D’autres, à l’instar de Marina Ythier-Jacobsz, qui s’est prêtée à l’exercice lundi, retiennent surtout la satisfaction d’avoir pu recevoir le vaccin. «J’étais contente que ma fille et moi, nous nous fassions vacciner ensemble et d’avoir pu faire une photo parce que j’ai vécu cette vaccination un peu comme un rite de passage… Après une longue attente, lorsque l’infirmière a plongé le vaccin dans mon bras, je n’ai pas ressenti beaucoup de sensations physiques mais beaucoup d’émotions. Après un an d’inquiétude, c’est comme si je reprenais un peu le contrôle de ma vie en faisant quelque chose de concret pour écarter de mon chemin cet horrible virus», nous confie Marina. Depuis, elle se porte bien : «Je n’ai pas eu d’effets secondaires autre qu’une grande fatigue le lendemain. Pas assez pour ne pas ressentir du soulagement d’avoir fait ce vaccin, même si je sais que seul, il ne protège qu’en partie !»
Avant de se lancer, elle s’est beaucoup renseignée sur le sujet : «Mes parents approchent tous deux les 80 ans et habitent juste à côté de chez moi. Je les aime. Je m’aime. J’aime mes enfants, ma famille élargie, mes voisins, mes collègues, mes amis, mon pays. Il était hors de question de ne pas me faire vacciner parce que, pour le moment, c’est le seul véritable moyen de me protéger de la Covid-19 et de protéger les autres. Pourtant, je suis à la base anti-vaccins et anti-médicaments, et plutôt très “bouillon chaud, miel, naturopathie et méditation” dans mon approche santé ! Mais curieuse de nature, je m’étais bien renseignée. Ayant la chance d’avoir dans mon entourage des médecins autres que Dr Google, je n’avais pas peur, même si ce vaccin a été développé très vite. La communication étant mon métier, j’ai aussi préféré reléguer à leur juste place les exagérations et autres théories de conspiration autour de ce vaccin. Sérénité, impatience et gratitude étaient donc à l’ordre du jour. Par solidarité pour les plus vulnérables qui ne peuvent pas le faire, nous nous devons de nous faire vacciner.»

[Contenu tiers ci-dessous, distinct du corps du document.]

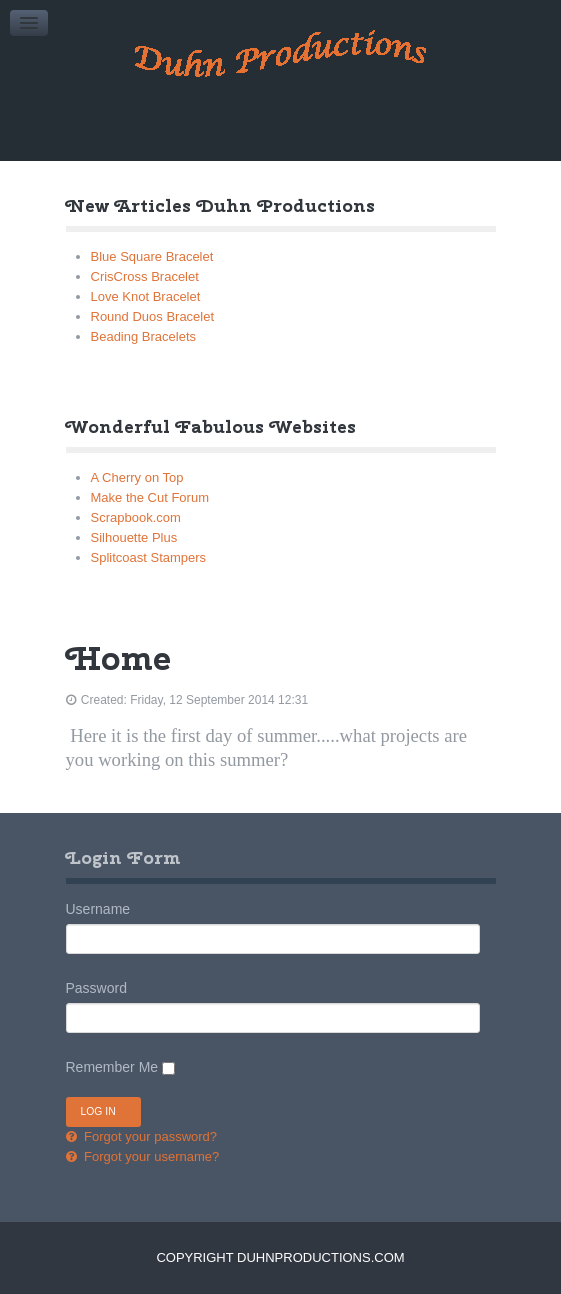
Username (98, 909)
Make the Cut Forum (150, 497)
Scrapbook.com (136, 517)
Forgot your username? (150, 1156)
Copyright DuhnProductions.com (280, 1257)
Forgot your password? (149, 1136)
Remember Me (112, 1067)
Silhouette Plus (134, 537)
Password (96, 988)
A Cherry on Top (137, 477)
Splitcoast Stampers (149, 557)
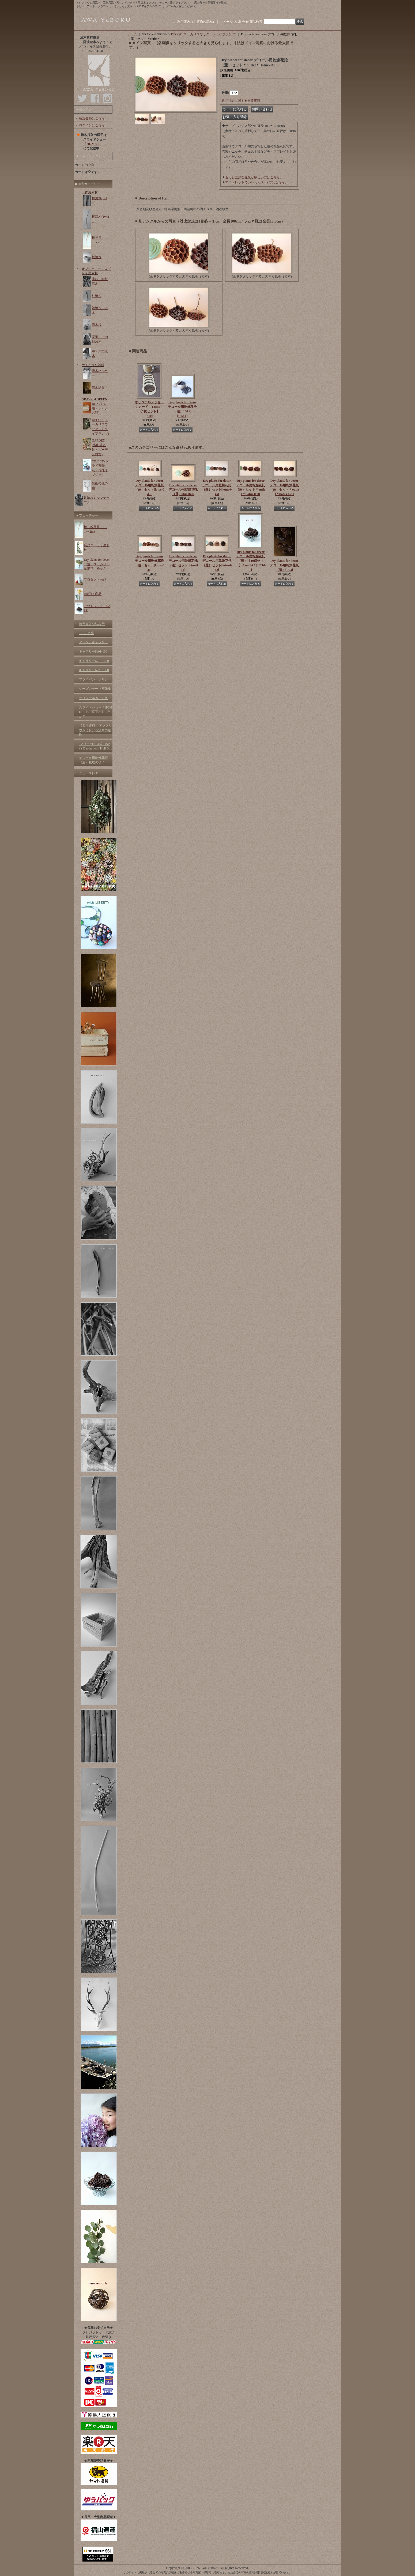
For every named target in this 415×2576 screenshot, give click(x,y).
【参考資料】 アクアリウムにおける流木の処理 (95, 730)
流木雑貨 (98, 388)
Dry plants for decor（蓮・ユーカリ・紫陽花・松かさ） (97, 564)
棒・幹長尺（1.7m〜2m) (95, 529)
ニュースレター (90, 773)
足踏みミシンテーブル (97, 500)
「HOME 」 (92, 144)
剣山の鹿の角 (100, 485)
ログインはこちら (92, 125)
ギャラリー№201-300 (94, 670)
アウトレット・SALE (97, 608)
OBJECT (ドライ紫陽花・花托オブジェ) (100, 468)
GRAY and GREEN (94, 399)
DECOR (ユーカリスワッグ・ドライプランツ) (100, 426)
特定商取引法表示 (92, 624)
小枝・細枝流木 (100, 281)
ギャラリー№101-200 (94, 661)
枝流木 (96, 296)
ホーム (132, 34)
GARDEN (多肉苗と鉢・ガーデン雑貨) (100, 447)
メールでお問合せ (236, 22)
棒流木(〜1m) (99, 200)
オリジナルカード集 (93, 698)
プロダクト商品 (95, 579)
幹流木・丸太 (100, 310)
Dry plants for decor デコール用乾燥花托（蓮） (284, 565)
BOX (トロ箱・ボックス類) (100, 408)
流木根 (96, 325)
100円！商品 (92, 594)
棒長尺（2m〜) (99, 240)
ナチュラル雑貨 (93, 365)
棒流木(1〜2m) (100, 219)
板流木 (96, 257)
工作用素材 (90, 192)
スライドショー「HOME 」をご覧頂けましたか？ (95, 712)
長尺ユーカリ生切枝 (97, 547)
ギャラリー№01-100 (93, 651)
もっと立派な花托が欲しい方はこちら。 (254, 177)
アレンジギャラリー (93, 642)
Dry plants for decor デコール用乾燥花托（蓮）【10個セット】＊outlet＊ (251, 561)
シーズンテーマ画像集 (95, 689)
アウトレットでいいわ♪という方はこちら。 (256, 182)
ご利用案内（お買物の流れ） (195, 22)
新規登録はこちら (92, 118)
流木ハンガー (100, 373)
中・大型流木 (100, 353)
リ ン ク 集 (86, 633)
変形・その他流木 (100, 339)
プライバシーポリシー (95, 679)
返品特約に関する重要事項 (241, 101)
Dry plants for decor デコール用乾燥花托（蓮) (183, 489)
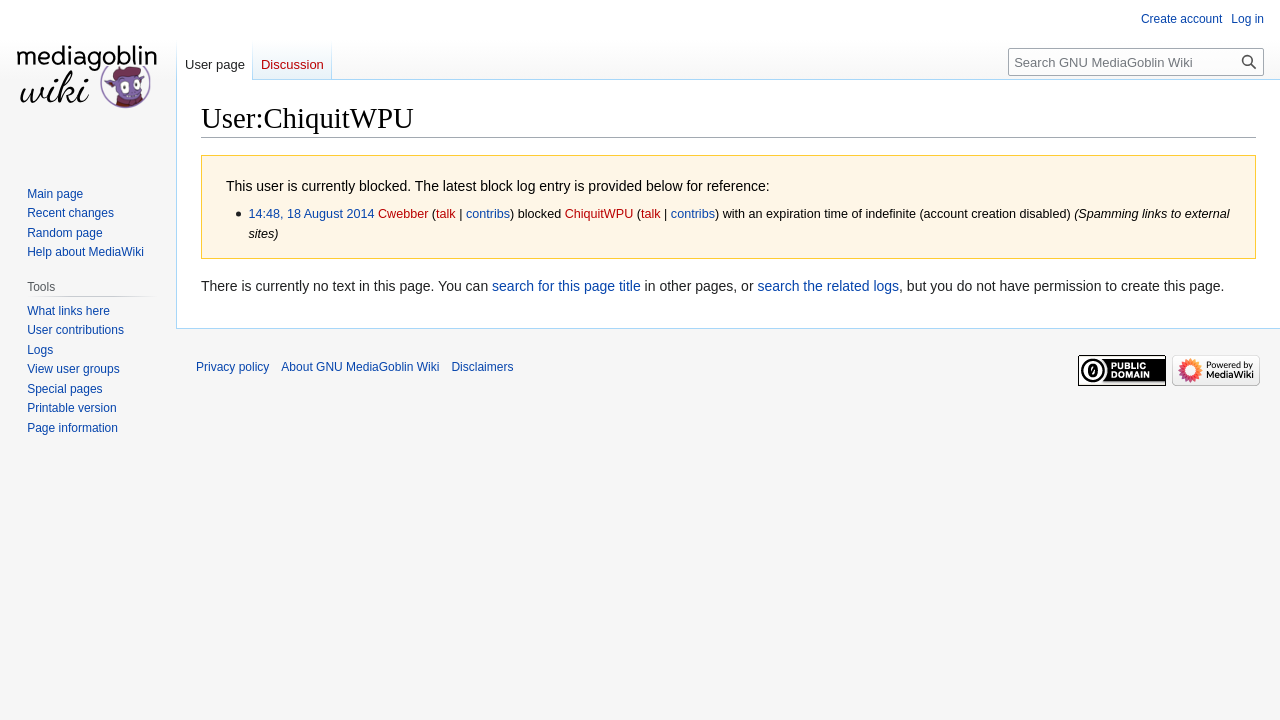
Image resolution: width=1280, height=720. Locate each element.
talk (446, 214)
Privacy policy (232, 367)
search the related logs (828, 286)
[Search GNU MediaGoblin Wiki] (1136, 62)
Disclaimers (482, 367)
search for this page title (566, 286)
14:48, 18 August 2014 (311, 214)
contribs (488, 214)
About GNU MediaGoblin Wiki (360, 367)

Si beaucoup pensent le contraire, il y a surtout ceux pour qui la vaccination constitue une lueur d’espoir en vue d’un monde où le coronavirus sera sous contrôle...
«La vaccination est la solution contre la Covid-19», a encore une fois martelé le Dr Zouberr Joomaye, du High Level Committee sur la Covid-19, lors de la conférence de presse du comité, le jeudi 11 mars. Il a ainsi précisé que la campagne de vaccination reprendra, que 14 vaccination centres ont été identifiés et que 8 cliniques offriront aussi ce service. «Je rappelle au public que le vaccin est gratuit mais dans les cliniques, il y aura un "service charge" qu'il faudra payer», a-t-il déclaré.